■ WHAT THE TASK ASKS
Go line by line through the listing below and copy those that hold "will".

■ INPUT DATA
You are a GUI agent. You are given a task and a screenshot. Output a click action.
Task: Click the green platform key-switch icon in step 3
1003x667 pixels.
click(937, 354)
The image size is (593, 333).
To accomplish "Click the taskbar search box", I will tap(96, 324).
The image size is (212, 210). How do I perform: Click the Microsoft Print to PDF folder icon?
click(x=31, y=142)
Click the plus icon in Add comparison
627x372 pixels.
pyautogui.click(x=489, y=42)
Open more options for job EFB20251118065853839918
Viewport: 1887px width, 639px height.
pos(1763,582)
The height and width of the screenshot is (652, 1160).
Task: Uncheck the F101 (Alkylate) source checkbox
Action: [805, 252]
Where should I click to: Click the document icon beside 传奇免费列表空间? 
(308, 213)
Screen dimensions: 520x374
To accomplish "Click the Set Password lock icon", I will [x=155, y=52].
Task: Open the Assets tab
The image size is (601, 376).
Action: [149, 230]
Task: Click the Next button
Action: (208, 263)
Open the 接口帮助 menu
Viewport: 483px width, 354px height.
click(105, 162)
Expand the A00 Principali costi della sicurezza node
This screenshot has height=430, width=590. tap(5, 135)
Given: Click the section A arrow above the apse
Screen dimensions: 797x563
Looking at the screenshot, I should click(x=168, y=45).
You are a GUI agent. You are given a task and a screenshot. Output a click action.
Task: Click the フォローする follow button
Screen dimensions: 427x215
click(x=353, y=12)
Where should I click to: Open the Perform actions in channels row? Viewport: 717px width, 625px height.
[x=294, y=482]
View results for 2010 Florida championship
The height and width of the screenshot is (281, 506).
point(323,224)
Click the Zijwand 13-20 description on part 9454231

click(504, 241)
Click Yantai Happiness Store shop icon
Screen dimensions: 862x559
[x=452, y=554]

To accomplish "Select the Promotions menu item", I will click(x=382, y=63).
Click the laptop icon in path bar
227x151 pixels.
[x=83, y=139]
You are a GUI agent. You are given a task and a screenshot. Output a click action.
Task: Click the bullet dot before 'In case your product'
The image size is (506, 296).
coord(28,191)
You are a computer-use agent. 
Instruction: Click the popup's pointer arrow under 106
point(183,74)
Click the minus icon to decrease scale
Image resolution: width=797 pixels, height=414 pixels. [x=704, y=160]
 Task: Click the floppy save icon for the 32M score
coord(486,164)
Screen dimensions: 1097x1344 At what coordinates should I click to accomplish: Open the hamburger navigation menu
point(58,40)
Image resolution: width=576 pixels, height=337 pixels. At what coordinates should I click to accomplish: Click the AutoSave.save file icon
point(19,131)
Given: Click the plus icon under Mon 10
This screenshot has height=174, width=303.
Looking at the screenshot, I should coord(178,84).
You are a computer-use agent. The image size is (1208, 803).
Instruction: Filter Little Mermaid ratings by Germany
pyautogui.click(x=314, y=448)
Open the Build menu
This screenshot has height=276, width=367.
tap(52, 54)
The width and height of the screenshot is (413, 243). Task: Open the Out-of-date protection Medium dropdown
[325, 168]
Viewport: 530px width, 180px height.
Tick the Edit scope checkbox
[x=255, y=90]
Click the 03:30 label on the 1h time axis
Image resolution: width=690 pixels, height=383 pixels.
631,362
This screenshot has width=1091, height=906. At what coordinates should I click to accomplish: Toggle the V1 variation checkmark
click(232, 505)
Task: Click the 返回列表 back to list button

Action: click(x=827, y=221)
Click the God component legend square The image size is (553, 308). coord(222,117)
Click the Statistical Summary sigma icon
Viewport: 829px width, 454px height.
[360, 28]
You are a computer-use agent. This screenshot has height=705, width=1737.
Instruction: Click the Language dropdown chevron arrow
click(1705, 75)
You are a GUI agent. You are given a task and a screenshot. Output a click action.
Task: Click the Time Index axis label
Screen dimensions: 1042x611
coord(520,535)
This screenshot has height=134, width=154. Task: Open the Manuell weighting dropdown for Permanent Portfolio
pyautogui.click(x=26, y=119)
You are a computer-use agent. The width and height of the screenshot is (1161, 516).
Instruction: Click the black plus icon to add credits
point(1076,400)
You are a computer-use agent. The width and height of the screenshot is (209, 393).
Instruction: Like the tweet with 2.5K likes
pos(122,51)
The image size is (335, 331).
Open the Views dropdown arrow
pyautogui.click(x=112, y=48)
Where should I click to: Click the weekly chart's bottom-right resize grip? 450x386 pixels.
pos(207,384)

■ ANSWER TO THIS EXERCISE
To accomplish "Click the taskbar search box", I will tap(96, 324).
To accomplish "Click the Set Password lock icon", I will [x=155, y=52].
To accomplish "Select the Promotions menu item", I will click(x=382, y=63).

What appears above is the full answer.